Innovating use of both space and audience expectations is extending to a dramatic use of the Internet. The Gertrude Stein Theater, founded in 1990, focuses on encouraging and supporting innovation in the performing arts, promoting such developments, and working internationally. John Reeves, co-director with Cheryl Faver, says, "We hope for a richer experience sensually, dramatically, and conceptually, and to find new ways to hold audiences' attention." Stylized movements from such diverse sources as Chinese opera, Indonesian dance, and Russian theater from the 1920s inform the aesthetics of the company, whose next production involves an adaptation from Gertrude Stein's novel The Making of the Americans. They also do work with arts education and recently coordinated, via the Internet, rehearsals of The Crucible which took place between students in the Bronx and students in northern England.

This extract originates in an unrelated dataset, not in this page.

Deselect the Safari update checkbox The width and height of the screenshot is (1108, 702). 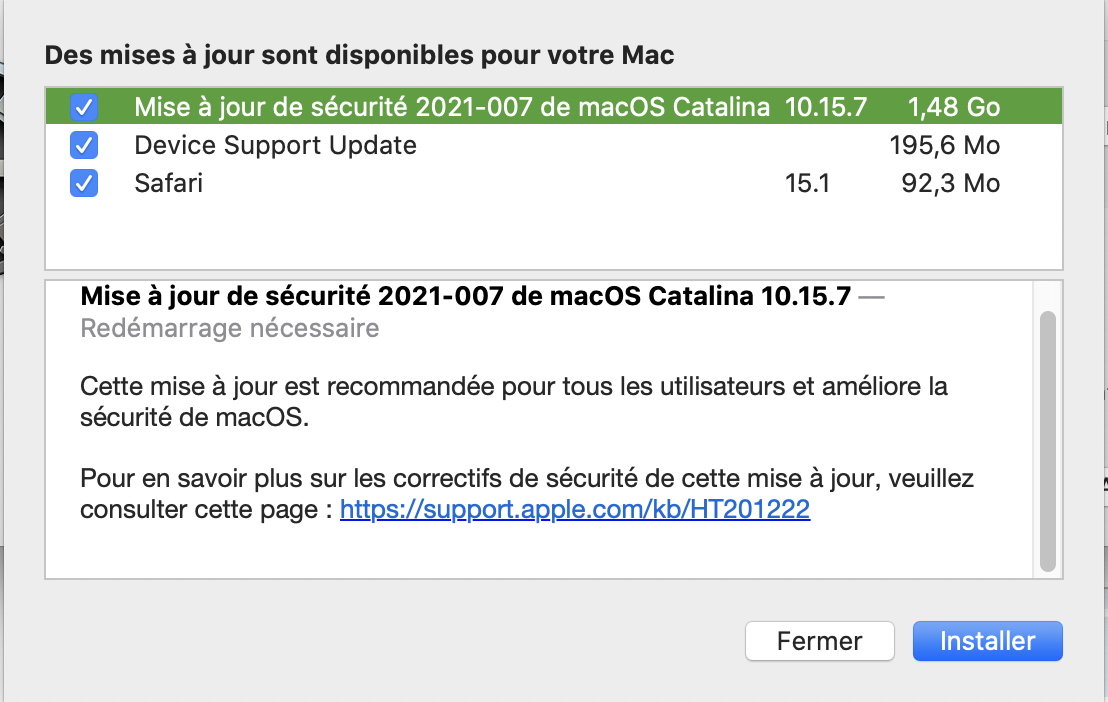click(x=84, y=184)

For John Clancy, the artistic director of The Present Company, producers of the annual New York International Fringe Festival, finding an old garage on Stanton Street two years ago to become their Theatorium was sheer luck. The rehearsal space and dressing room occupy what was once a speakeasy. Clancy opens a drawer in the rehearsal room wall and says, "Here's where there was a secret compartment to hide drugs during police raids." When he's not directing plays that explore language and/or the relationship between audiences and actors, Clancy's sweeping and cleaning the 75-seat house.
For director/writer/actor Sergio Cacciotti and his three partners, cleaning, fireproofing, and completely renovating a former pornography auditorium on 42nd Street four years ago was worth the $4,000 investment. Formerly Show World, now named The Pantheon, the place has lured even larger crowds since the changes have taken place in and around Times Square. "It's a dream come true," says Cacciotti, "being able to produce the kind of work we love."
Director Justine Lambert found a space for The Looking Glass Theatre in the basement of Trinity Presbyterian Church (113 years old and still very active) on West 57th Street. "In the beginning the space was very rough," according to Lambert. "There were no pipes from which to hang the lights, which were nonexistent anyway. There were no risers either. We hung up cheap flood lights and used regular household dimmers." The Looking Glass is dedicated to exploring and expanding the role of women in theater. Their upcoming production of Laodamia, Queen of Epyrus was first produced in 1689 at the Comedie Francaise, where it was the first full-length play produced by a woman.
Currently moored among the ice floes of the Hudson off of Chelsea Pier is The Frying Pan, a lightship boat built in North Carolina in 1929, which owners John and Angela Krevey rent to party givers and theater companies. The generator room has been emptied of its engines and was recently the site of a production of Daniel Pelican. "Since the generator room is beneath the water, it's cool there in the summer," Krevey explains. And with a large heater warming the boat, its also theater-worthy in the winter. The rust edging the boat's interiors and exteriors recall its years buried under the Atlantic Ocean, and certainly qualify it as an extra-special location for that certain piece of site-specific theater. "Someone was going to do Dracula here awhile ago," says Krevey. "That would have been really great."